AGACCI : Affiliated Grading Agents for Criteria-Centric Interface in Educational Coding Contexts
This addresses the need for scalable and context-aware educational evaluation in coding contexts, though it appears incremental as an improvement over existing VLM-based approaches.
The paper tackled the problem of AI-assisted evaluation of complex educational artifacts like programming tasks, introducing AGACCI, a multi-agent system that outperformed a GPT-based baseline in accuracy, relevance, consistency, and coherence on a dataset of 360 graduate-level code assignments.

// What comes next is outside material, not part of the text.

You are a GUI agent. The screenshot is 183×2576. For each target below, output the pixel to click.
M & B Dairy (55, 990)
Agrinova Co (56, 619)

Recent advances in AI-assisted education have encouraged the integration of vision-language models (VLMs) into academic assessment, particularly for tasks that require both quantitative and qualitative evaluation. However, existing VLM based approaches struggle with complex educational artifacts, such as programming tasks with executable components and measurable outputs, that require structured reasoning and alignment with clearly defined evaluation criteria. We introduce AGACCI, a multi-agent system that distributes specialized evaluation roles across collaborative agents to improve accuracy, interpretability, and consistency in code-oriented assessment. To evaluate the framework, we collected 360 graduate-level code-based assignments from 60 participants, each annotated by domain experts with binary rubric scores and qualitative feedback. Experimental results demonstrate that AGACCI outperforms a single GPT-based baseline in terms of rubric and feedback accuracy, relevance, consistency, and coherence, while preserving the instructional intent and evaluative depth of expert assessments. Although performance varies across task types, AGACCI highlights the potential of multi-agent systems for scalable and context-aware educational evaluation.